In 2015, she produced the film, Road To Yesterday, a romantic road drama directed by Ishaya Bako. Road To Yesterday is an emotionally intense film on infidelity and matrimony. The film won Nnaji Best Film West Africa at the 2016 AMVCA (Africa Magic Viewer’s Choice Awards).
By October of 2017, Nigerians were thrilled with the news of her feature in the Hollywood film, Farming, by Nigerian-British director, Adewale Akinnuoye-Agbaje. And by the end of 2018, her directorial debut, Lionheart, had had its world premiere at the Toronto International Film Festival, and had been acquired by Netflix as its first African original film. Lionheart would go on to be Nigeria’s first official submission to the Oscars, albeit later disqualified by the Academy for being ‘too English’.
Unlike Sharon Stonethat’s inadvertently feminist,Lionheart is intentional and bold about its feminism theme, highlighting issues such as misogyny and sexual harassment in the corporate world. In the film, Nnaji played Adaeze, a young businesswoman who had to shoulder the responsibility of saving her family’s road transport company from bankruptcy after the family’s patriarch’s sudden illness.

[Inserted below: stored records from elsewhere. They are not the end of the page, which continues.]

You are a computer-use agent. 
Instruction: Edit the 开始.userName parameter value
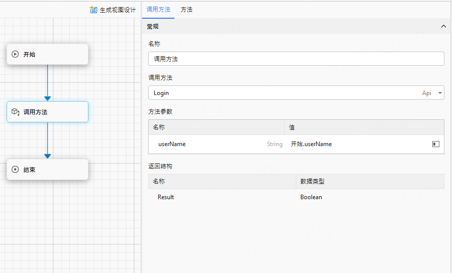(x=354, y=144)
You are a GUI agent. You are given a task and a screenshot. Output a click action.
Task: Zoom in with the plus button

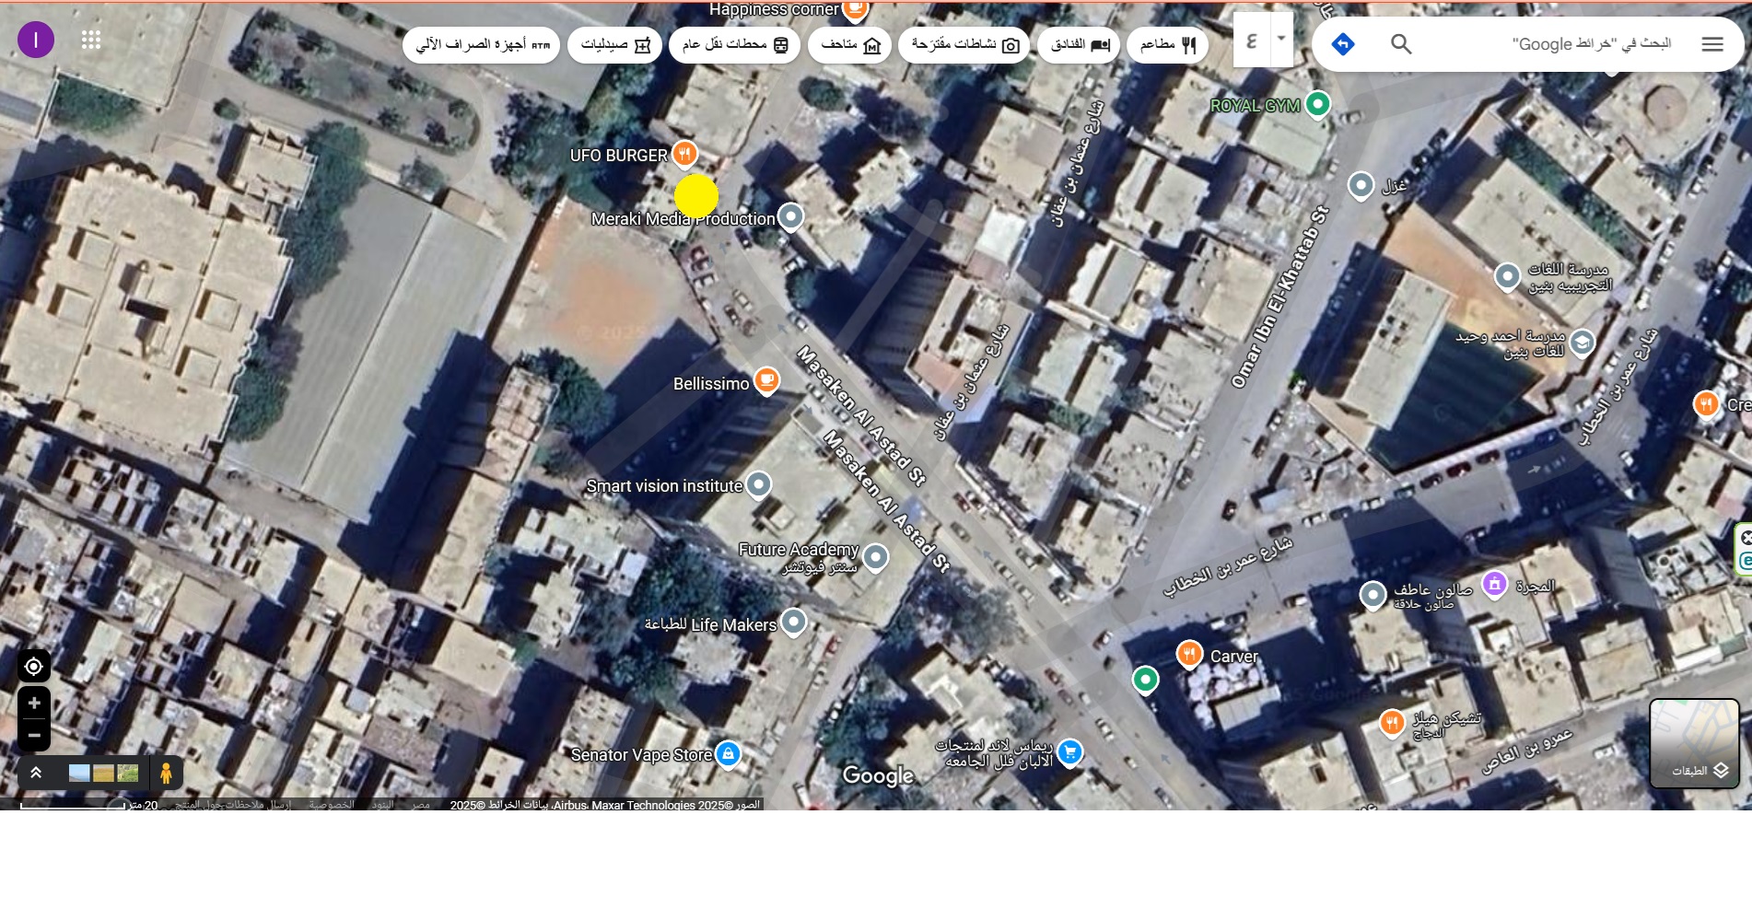point(34,704)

After the G8 ban (In 2004, Genevieve and seven other of her colleagues were banned from featuring in movies by the Actor’s Guild of Nigeria, claiming that they were charging exorbitant fees), Genevieve signed with a music label group in Ghana and went on the release the One Logologo Line album. Its lead single, No More, has now been renowned by her fans as a feminist anthem—the song’s lyrics tell the story of a woman fed up with an abusive relationship, and is now empowered to leave and/or strike back.
In an episode of The Truth with Olisa Adibua, when the conversation delved into Genevieve’s singlehood and Olisa sought to find out if the deterrent to matrimony is because she’s “looking for the perfect guy”. Nnaji reminded him of patriarchy and its unfairness, “I’m not looking. I’m a woman. We are not allowed to look.” And now, Genevieve identifies as feminist. A proud one at that. The first time she made this publicly known was in an interview for Women and Hollywood at the release of Lionheart. She said, “I’m a proud feminist who embraces her femininity. I feel sometimes, women are made to feel self-conscious and ashamed of their womanhood.”

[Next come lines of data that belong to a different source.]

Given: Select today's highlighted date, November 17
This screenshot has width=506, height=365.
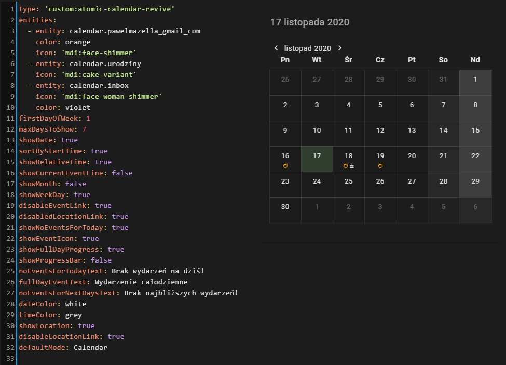Looking at the screenshot, I should (317, 159).
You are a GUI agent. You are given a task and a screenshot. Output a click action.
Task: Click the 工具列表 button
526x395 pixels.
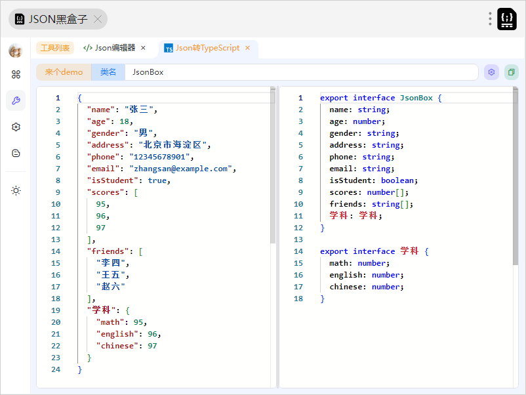tap(55, 48)
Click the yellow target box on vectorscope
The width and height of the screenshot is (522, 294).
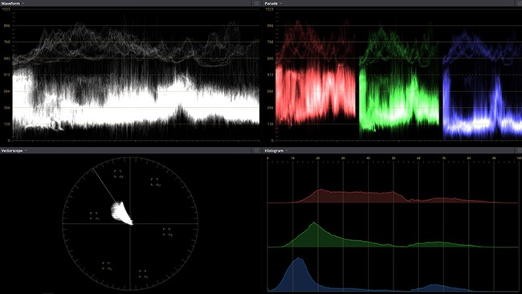click(94, 216)
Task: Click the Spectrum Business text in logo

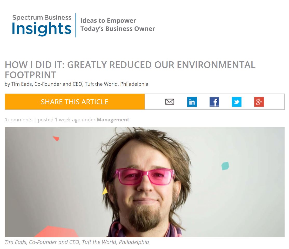Action: click(x=42, y=18)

And in a session at the 2019 London School of Economics Africa Summit, she defines her feminism, “My own feminism is just human rights. I’m a woman who has rights to her own choices, I can do whatever I want whenever I want. It’s just that simple. If I were a man, it would be the same thing. At the end of the day, I was born alone, I’m going to die alone, I breathe alone. So I definitely have the right to how I want to live my life.”
Genevieve Nnaji made Chude Jideonwo’s 150 Most Interesting People‘s list at the end of 2019. In his profiling of her and partner filmmaker, Chinny Onwugbenu, he revealed that they’d secured rights to some materials and are making big industry moves behind the scenes.
We can only wait and anticipate what the future holds for the Queen of Nollywood.